New York, May 20, 2024—The Committee to Protect Journalists (CPJ) welcomes the International Criminal Court’s announcement on Monday that it was seeking arrest warrants for Hamas and Israeli leaders for war crimes and crimes against humanity.
“The ICC’s application for arrest warrants for crimes against humanity in Israel and Palestine recognizes atrocities committed against civilians,” said CPJ CEO Jodie Ginsberg. “The civilian deaths include an unprecedented number of journalists killed since October 7. The ICC’s action is a promise for an end to the impunity that has historically plagued the killing and persecution of those who write the first draft of history.”
Since the start of the war on October 7, 2023, CPJ has documented an unprecedented number of journalists killed, the vast majority of them killed by Israel in Gaza. As of May 20, 2024, at least 105 journalists have been killed: 100 Palestinian, two Israeli, and three Lebanese, according to CPJ research. Journalists are civilians according to international humanitarian law. The conflict claimed the lives of more journalists in three months than have ever been killed in a single country over an entire year.
CPJ research and multiple investigations show that at least three cases of journalists killed by Israel involved deliberate targeting; therefore these cases should be expedited for investigation. Another 10 cases may also involve deliberate targeting, which would constitute war crimes. CPJ encourages the ongoing ICC investigations to probe these killings and for Israel to grant investigators unrestricted access to Gaza. The denial of access to investigators, alongside the near-total ban on international journalists in Gaza, are obstacles that must be overcome.
CPJ is pursuing and supporting every possible path for accountability in the cases of violations against journalists. Prior to the war, CPJ exposed a disturbing pattern of Israeli actions, with a May 2023 report showing that in the 20 killings of journalists by the Israel Defense Forces over 22 years, no one had ever been charged or held to account.

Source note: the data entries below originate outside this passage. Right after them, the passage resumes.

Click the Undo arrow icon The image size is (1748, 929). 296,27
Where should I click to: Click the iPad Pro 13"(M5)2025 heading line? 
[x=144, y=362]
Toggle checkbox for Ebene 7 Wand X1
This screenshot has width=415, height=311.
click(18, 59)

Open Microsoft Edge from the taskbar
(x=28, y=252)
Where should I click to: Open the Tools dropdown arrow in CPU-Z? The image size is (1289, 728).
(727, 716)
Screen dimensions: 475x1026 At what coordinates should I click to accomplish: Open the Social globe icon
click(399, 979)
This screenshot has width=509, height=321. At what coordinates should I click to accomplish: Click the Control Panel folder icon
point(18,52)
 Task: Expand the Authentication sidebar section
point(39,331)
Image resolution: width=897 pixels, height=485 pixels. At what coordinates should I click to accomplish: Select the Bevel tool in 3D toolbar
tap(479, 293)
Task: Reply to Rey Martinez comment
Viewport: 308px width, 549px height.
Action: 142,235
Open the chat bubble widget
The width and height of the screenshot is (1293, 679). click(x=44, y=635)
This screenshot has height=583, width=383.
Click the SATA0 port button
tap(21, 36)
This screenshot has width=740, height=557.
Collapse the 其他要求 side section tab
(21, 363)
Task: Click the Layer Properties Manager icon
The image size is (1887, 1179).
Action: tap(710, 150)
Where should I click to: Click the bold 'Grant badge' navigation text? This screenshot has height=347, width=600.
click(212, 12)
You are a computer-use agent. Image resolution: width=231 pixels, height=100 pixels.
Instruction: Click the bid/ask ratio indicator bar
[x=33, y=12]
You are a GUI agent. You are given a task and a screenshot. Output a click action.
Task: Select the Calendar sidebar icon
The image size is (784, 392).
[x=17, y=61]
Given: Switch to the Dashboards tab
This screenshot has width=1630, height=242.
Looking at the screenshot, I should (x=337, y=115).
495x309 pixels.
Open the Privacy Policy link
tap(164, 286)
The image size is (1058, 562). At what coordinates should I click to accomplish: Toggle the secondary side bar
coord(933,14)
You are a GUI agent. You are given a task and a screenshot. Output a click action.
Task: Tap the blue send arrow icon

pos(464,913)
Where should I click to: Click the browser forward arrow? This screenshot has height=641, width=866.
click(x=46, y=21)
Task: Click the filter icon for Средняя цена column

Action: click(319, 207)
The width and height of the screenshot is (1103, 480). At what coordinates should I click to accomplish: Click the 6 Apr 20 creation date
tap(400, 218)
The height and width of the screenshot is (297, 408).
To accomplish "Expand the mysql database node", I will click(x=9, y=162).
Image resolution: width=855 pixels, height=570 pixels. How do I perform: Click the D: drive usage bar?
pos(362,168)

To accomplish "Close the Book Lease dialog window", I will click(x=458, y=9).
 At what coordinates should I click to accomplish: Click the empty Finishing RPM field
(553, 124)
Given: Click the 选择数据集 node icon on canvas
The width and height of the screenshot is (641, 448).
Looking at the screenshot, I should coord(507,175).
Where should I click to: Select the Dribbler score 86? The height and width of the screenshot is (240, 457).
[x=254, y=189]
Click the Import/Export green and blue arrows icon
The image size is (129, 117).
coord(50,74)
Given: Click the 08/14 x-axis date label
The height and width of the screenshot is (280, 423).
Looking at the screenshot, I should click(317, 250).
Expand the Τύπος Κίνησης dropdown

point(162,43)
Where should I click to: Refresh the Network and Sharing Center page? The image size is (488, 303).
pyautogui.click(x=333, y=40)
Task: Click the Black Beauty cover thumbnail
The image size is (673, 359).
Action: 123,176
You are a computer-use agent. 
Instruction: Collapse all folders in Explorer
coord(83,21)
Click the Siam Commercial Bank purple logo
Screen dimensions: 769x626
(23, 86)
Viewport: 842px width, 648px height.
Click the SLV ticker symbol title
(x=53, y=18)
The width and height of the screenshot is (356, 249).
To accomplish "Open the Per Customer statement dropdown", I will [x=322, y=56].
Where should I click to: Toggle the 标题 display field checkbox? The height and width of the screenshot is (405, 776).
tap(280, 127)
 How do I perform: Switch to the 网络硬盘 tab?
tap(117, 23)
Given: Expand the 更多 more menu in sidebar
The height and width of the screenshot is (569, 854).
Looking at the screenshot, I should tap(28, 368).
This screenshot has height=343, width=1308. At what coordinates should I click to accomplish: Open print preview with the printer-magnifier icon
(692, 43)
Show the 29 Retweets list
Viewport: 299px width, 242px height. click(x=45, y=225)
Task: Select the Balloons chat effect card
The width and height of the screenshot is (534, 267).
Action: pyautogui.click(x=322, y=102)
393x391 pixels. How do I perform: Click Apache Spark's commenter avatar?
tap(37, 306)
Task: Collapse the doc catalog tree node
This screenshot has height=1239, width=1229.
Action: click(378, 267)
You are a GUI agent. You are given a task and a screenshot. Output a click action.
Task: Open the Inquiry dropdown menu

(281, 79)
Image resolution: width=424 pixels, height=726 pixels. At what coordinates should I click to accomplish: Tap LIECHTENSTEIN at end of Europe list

CPJ recently filed an urgent appeal with the United Nations Working Group on Arbitrary Detention challenging the persecution of Palestinian journalists detained by Israel utilizing administrative detention under abusive conditions that have been described as torture. U.N. experts have previously called on Israel to discontinue the practice of administrative detention, given the likely violation of Articles 76 and 78 of the Geneva Conventions. CPJ is seeking to make additional filings in collaboration with the families of other jailed journalists.